Problem to work on: Retype, without changes, every line from the line that contains "Task: Click 'Email Missing' in the tooltip" through the final line of the records. Exclude pictures.

Data provided:
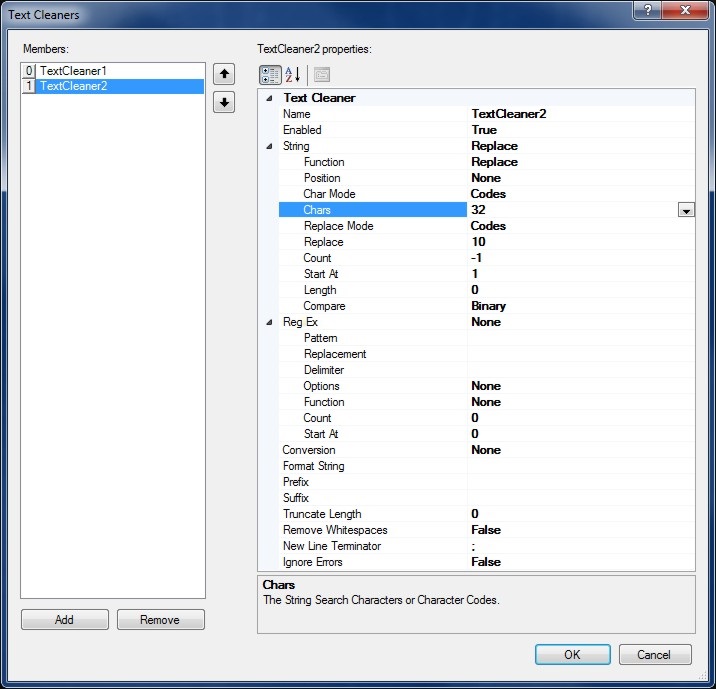The height and width of the screenshot is (689, 716).
Task: Confirm changes with the OK button
Action: (x=572, y=655)
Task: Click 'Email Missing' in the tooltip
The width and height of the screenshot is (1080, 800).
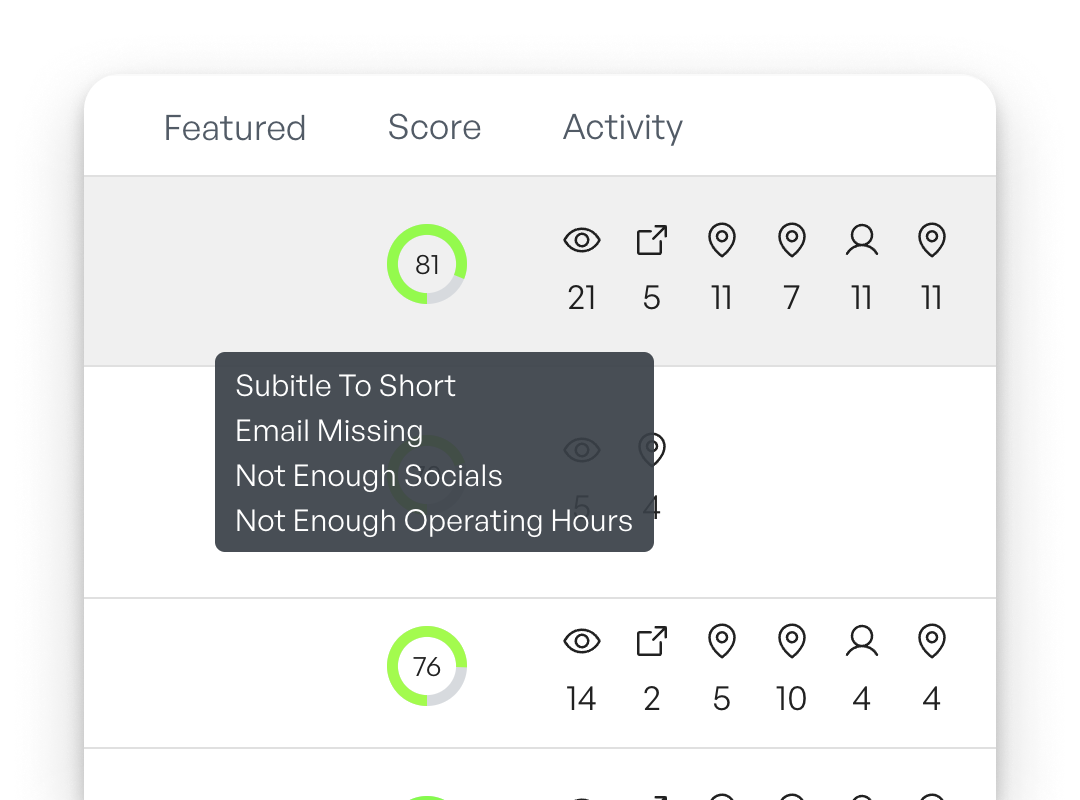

Output:
Task: Click 'Email Missing' in the tooltip
The width and height of the screenshot is (1080, 800).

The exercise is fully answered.